Some studies have linked high disease activity to CV disease in RA, irrespective of traditional risk factors [33, 34]. However, our study found no association between RA activity characteristics (e.g., RA duration, DAS28-ESR score) or inflammatory markers (e.g., ESR and CRP) and subclinical LVSD, underscoring the challenges of using these biomarkers in early cardiac disease detection.

In terms of other echocardiographic characteristics, while patients with subclinical LVSD showed a trend toward diastolic dysfunction, statistical significance was not reached. Additionally, no significant differences in MACE incidence were found between patients with various diastolic function statuses. This underscores LV GLS's potential as a sensitive tool for early myocardial dysfunction detection, independent of diastolic dysfunction.

Our findings support the hypothesis that impaired ventricular strain could serve as an early marker for CV disease, prompting further investigations into targeted interventions and management strategies. However, the integration of these results into clinical practice remains unclear. Studies by Shah et al. [35] and Minamisawa et al. [36] suggest potential benefits with spironolactone but inconclusive results with sacubitril/valsartan in improving GLS in a population with HF with preserved EF, emphasizing the need for additional research in clinical trials and specifically in RA patients.

This study has certain limitations that should be considered. First, the lack of a sex- and gender-matched healthy control group hinders direct comparisons and precludes conclusions about the specific impact of RA on subclinical LVSD. Second, while the inclusion and exclusion criteria ensure a more selective cohort and enhance the internal validity of our study, they also limit the generalizability and comparability to existing literature. Third, despite the prospective nature of the study, the observational design prevents causal inference. Fourth, although the relatively long follow-up period is a strength, providing valuable insights into the natural history of the disease and allowing for the capture of more clinical events, it also imposes limitations on the interpretation of results, particularly due to the lack of information on treatment changes over time. Additionally, the absence of systematic follow-up echocardiography data, due to resource constraints and logistical challenges, represents another limitation that future research could address.
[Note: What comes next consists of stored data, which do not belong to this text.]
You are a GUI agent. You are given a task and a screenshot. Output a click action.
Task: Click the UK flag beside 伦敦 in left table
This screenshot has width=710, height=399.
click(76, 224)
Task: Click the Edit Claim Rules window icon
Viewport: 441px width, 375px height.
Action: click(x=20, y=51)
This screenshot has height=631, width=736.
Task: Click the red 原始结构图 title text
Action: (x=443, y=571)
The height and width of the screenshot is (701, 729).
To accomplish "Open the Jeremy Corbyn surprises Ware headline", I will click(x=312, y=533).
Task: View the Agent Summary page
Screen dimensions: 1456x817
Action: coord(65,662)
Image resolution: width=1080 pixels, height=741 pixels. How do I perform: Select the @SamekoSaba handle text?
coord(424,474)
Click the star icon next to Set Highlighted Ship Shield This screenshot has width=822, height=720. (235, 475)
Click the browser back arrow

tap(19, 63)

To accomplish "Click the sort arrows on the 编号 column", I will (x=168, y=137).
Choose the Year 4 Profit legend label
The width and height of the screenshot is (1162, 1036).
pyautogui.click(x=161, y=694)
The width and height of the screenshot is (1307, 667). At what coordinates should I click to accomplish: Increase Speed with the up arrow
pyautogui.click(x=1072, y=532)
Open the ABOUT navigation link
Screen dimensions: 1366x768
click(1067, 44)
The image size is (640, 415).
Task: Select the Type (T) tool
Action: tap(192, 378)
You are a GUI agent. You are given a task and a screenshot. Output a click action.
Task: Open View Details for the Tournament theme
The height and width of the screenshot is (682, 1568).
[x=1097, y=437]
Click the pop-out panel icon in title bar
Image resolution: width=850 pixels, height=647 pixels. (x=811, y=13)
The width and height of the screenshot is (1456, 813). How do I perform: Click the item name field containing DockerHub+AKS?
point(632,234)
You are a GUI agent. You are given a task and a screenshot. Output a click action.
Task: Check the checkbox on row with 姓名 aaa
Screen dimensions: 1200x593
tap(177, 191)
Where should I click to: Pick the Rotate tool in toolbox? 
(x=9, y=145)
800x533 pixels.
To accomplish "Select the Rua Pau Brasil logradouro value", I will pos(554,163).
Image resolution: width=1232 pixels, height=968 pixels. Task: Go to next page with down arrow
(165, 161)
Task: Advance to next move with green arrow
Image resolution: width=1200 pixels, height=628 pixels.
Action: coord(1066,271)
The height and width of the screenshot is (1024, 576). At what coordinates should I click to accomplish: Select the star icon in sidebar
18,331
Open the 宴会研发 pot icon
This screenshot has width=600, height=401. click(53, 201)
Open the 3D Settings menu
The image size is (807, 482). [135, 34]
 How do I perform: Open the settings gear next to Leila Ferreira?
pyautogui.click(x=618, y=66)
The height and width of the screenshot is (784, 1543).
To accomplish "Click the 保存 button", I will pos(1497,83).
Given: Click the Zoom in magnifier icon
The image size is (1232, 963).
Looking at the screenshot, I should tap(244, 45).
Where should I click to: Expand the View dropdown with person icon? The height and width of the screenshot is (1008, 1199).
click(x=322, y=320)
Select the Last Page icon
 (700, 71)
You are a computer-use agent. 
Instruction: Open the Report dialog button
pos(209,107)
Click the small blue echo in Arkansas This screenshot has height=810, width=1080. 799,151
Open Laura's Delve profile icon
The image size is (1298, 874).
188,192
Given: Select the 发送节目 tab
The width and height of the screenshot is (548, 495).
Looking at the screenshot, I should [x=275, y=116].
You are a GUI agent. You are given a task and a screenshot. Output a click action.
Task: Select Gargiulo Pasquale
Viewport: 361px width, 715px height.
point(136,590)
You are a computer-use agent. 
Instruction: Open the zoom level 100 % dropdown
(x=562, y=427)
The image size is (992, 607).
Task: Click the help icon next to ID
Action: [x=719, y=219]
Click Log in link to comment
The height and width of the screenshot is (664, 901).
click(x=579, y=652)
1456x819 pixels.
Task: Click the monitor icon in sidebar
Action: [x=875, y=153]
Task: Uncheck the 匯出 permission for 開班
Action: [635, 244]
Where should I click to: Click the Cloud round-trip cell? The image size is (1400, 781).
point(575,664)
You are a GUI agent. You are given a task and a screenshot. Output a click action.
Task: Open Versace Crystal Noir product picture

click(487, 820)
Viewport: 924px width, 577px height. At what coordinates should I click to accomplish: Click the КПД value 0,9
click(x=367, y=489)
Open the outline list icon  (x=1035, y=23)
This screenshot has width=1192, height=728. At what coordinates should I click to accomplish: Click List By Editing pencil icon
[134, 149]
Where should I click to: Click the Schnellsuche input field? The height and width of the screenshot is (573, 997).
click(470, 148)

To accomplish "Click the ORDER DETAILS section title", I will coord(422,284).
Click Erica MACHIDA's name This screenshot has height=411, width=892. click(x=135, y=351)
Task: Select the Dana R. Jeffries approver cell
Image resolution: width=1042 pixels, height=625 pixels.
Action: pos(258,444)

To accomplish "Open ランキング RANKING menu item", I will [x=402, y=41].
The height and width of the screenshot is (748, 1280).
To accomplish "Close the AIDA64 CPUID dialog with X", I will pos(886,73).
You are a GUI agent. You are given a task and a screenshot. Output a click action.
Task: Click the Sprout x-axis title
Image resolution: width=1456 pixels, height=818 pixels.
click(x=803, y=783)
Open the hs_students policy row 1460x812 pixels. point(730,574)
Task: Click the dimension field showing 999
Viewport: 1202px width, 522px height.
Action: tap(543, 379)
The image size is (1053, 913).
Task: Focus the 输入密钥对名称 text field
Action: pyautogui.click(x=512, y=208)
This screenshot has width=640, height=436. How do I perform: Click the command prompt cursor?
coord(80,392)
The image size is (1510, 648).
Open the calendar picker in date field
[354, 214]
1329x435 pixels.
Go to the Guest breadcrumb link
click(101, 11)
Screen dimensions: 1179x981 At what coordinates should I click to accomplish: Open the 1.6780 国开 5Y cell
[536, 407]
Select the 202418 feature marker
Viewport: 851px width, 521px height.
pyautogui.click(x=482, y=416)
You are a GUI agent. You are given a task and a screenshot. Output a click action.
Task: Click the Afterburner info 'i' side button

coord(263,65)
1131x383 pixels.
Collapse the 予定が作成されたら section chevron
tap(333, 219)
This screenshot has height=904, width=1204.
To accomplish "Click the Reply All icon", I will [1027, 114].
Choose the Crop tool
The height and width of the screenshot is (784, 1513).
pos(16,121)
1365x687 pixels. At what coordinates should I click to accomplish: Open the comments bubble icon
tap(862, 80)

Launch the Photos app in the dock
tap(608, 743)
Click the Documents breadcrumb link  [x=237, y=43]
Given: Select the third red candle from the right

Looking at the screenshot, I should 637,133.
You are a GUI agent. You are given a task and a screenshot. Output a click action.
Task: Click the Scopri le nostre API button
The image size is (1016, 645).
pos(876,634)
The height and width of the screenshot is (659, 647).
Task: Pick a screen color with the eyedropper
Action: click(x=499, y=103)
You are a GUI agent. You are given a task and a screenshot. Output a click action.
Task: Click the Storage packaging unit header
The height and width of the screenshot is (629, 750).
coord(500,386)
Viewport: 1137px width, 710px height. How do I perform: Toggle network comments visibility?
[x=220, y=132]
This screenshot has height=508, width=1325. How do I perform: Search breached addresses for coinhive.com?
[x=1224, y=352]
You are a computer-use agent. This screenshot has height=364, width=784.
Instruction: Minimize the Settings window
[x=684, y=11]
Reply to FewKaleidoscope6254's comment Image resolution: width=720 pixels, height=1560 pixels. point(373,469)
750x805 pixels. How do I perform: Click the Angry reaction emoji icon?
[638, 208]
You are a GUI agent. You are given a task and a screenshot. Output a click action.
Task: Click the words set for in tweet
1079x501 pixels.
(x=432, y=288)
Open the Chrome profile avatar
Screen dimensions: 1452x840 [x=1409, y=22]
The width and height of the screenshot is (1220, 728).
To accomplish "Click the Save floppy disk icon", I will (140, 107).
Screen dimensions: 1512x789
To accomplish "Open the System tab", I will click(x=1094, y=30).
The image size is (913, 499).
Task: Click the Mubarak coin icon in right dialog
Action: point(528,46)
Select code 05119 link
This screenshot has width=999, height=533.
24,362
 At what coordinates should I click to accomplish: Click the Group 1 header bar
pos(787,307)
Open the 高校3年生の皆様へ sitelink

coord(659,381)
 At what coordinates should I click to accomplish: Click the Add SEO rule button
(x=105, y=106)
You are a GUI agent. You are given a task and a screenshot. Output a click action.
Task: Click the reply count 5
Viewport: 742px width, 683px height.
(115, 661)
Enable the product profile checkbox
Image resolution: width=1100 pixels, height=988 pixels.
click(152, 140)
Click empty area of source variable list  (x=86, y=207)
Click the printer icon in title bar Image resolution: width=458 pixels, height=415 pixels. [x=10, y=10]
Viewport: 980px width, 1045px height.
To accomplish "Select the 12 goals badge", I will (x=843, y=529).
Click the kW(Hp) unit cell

Lastly, the effectiveness of interventions targeting subclinical LVSD on clinical outcomes remains uncertain, reflecting a gap in the current knowledge for this subpopulation. Notwithstanding these limitations, the prospective design and the inclusion of a relatively large and thoroughly selected sample of RA patients make this study one of the most comprehensive descriptions of the natural history of cardiac disease in RA patients.